Multi-scale hybrid correction of noisy long reads

Long-read sequencing technologies have significantly enhanced genome resolution capabilities, but their inherent high error rate (1-15%) still constrains constrains the accuracy of assembly and other downstream analyses. Existing error correction methods struggle to balance the conflict between suppressing sequencing errors and preserving true biological variations, often leading to over-correction or loss of critical genomic signals.

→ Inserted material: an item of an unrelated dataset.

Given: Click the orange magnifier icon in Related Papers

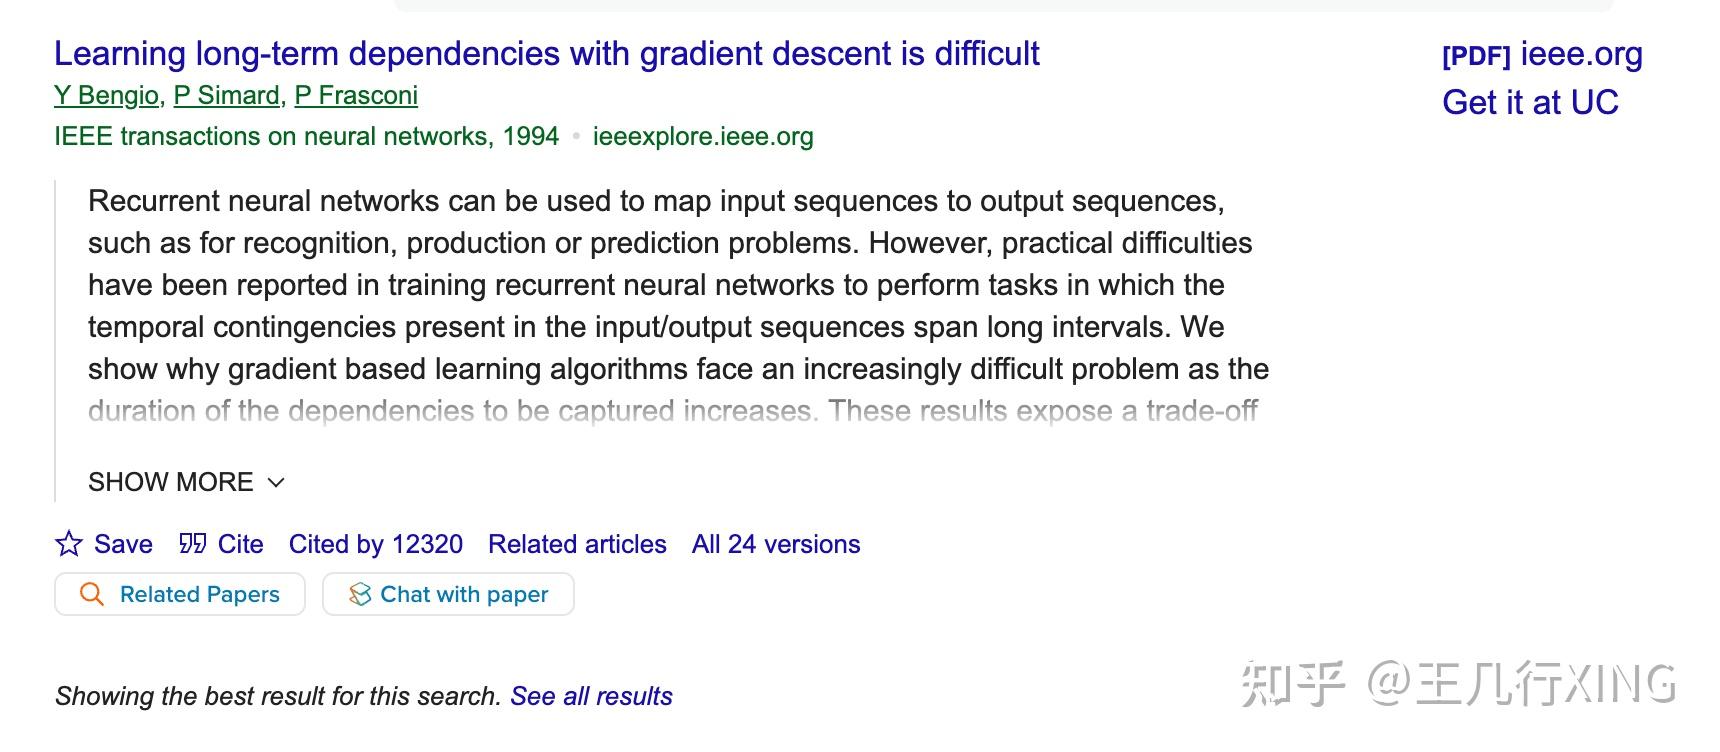Looking at the screenshot, I should (x=92, y=594).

To address this, our study developed a novel hybrid error correction tool, DADEC, which synergistically integrates the global sequence context of De Bruijn Graph (DBG) with the local precision advantages of Multiple Sequence Alignment through a three-stage innovative architecture: (i) Dominant error elimination via high-confidence DBG correction; (ii) Haplotypeaware MSA refinement to filter residual errors with short-read support; (iii) Recovery of low-abundance biological signals using supplementary DBG correction. Validated across diverse datasets, DADEC reduced the error rate by an average of approximately 97.3%, significantly outperforming mainstream tools, demonstrating exceptional robustness particularly in complex scenarios. It also enhanced assembly contiguity, yielding more complete and continuous sequences, and effectively promoted strain-level metagenomic classification. Compared to the second-best performing tool, the False Discovery Rate and False Negative Rate were reduced by 73.8% and 84.8%, respectively. DADEC breakthroughy resolves the core conflict in the error correction field, thereby advancing the application of long-read technologies in complex genomic research.